As I mentioned earlier, she popped up with Daryl and her diabetic sister Tina in Always Accountable. The trio encountered Daryl in the woods, stole his bike and weapons and left him for dead.

 Last season we were introduced to Dr. Carson, who lived in the Hilltop community. Apparently the Sanctuary has its own Dr. Carson as well, who's a completely different person. Confusing!

This sort of happened in the comics as well, as Harlan Carson was the Hilltop's doctor, while his brother Carson (who never got a first name) lived in the Sanctuary and worked as Negan's assistant.

 This episode, which introduces the Sanctuary, is a huge departure from the comic.

See, in the comic we got to see the inner workings of the Sanctuary when Carl, or all characters, stowed away on a supply truck and was discovered by Negan. He was apparently taken with the lad, and gave him a grand tour of the place before returning him to Rick.

It appears the writers are grafting this storyline onto Daryl for some reason. Probably because they can't think of anything else to do with him.

This is going to cause problems down the line, because in the comic, this meeting between Carl and Negan lays the foundation for their student/mentor relationship many episodes from now.

 Dwight ventures into the wilderness to bring back an escapee from the Sanctuary. Along the way, he's badly hurt, to the point where he can barely hobble along. His bike is also ruined. 

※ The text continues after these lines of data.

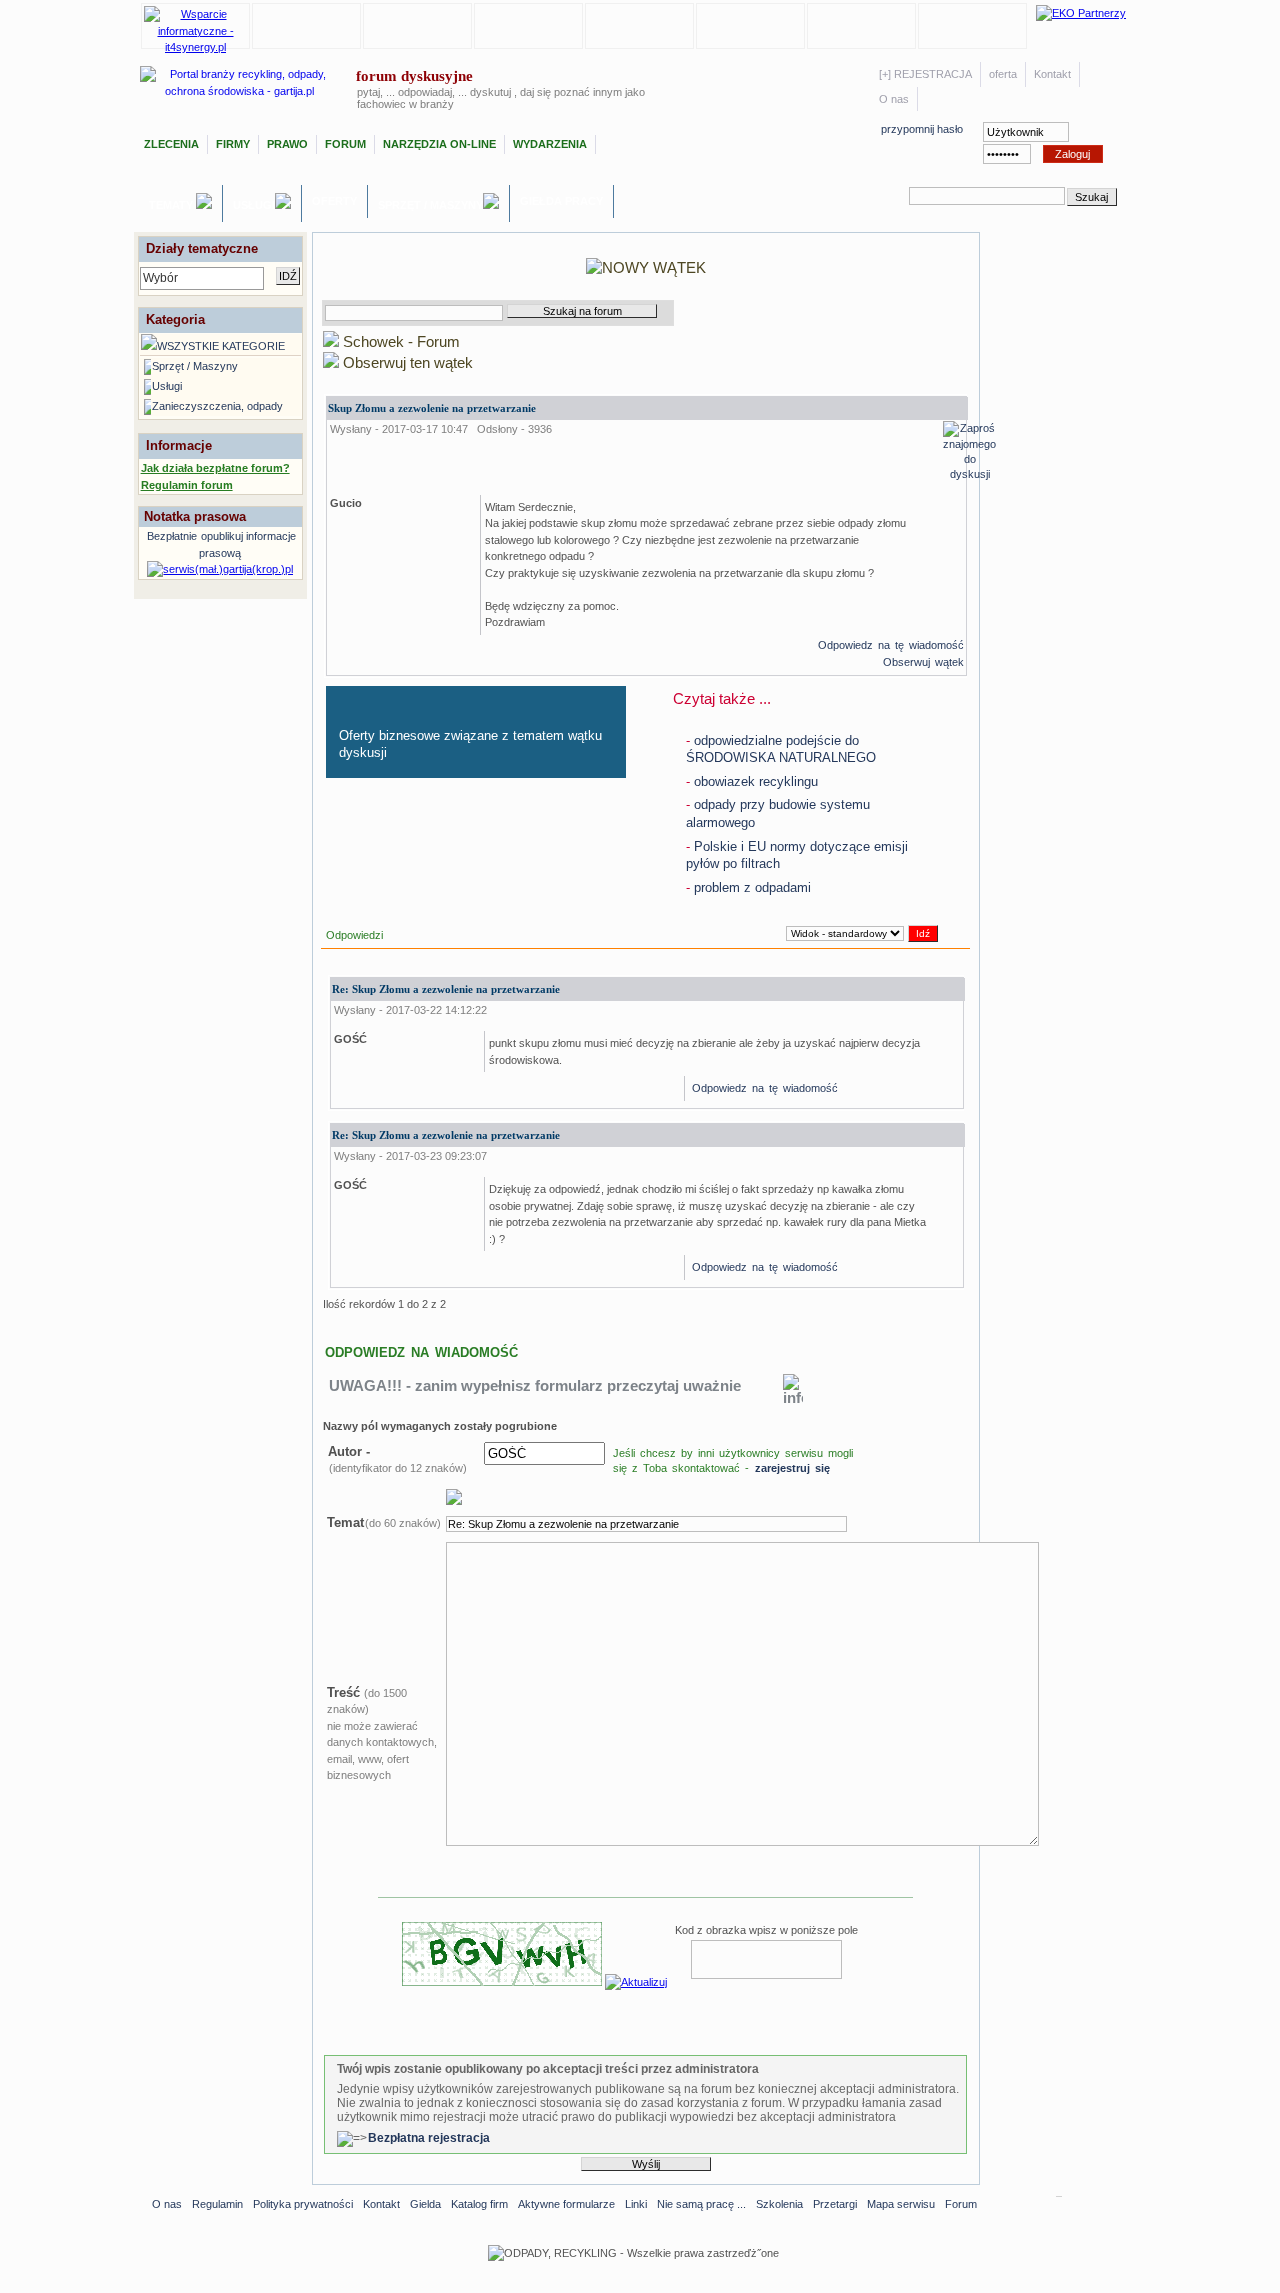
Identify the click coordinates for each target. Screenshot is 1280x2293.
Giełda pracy (561, 201)
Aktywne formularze (566, 2204)
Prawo (287, 144)
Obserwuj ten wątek (406, 362)
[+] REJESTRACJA (925, 74)
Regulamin (217, 2204)
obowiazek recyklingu (752, 781)
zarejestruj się (792, 1468)
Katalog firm (479, 2204)
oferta (1003, 74)
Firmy (233, 144)
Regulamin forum (187, 485)
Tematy (172, 205)
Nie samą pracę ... (701, 2204)
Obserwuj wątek (923, 662)
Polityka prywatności (303, 2204)
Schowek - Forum (399, 341)
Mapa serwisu (901, 2204)
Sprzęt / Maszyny (430, 205)
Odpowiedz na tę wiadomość (891, 645)
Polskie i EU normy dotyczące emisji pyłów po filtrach (797, 855)
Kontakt (1052, 74)
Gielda (425, 2204)
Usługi (254, 205)
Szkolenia (779, 2204)
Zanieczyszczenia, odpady (217, 406)
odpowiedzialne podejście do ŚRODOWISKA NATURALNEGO (781, 749)
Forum (345, 144)
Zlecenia (171, 144)
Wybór (160, 278)
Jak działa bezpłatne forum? (215, 468)
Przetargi (835, 2204)
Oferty (334, 201)
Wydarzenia (550, 144)
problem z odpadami (748, 887)
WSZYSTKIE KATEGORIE (221, 346)
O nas (894, 99)
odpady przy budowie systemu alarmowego (778, 813)
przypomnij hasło (922, 129)
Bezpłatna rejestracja (429, 2138)
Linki (636, 2204)
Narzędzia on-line (439, 144)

And yet despite all those obstacles, he somehow manages to drag the escapee's dead body all the way back to the Sanctuary, where it becomes a guard walker. Nope! I ain't buying it!

Did he fix the motorcycle, then tie the walker to the back and drag it to the Sanctuary? Did he wait till the dead escapee turned and then stay just out of its reach, slowly luring it back? Did he wire its mouth shut and sling it over his back like a fireman? 

 In this episode we find out that Dwight tried to escape the Sanctuary, but ended up returning when he found life outside the walls too hard. Negan punished Dwight for his effrontery by pressing a red hot iron onto the side of his face. Yowch!

If you look closely, there's actually a little homage to this event in the opening credits. When Jeffrey Dean Morgan's name appears, there's a brief shot of an iron resting in an open furnace. Fun!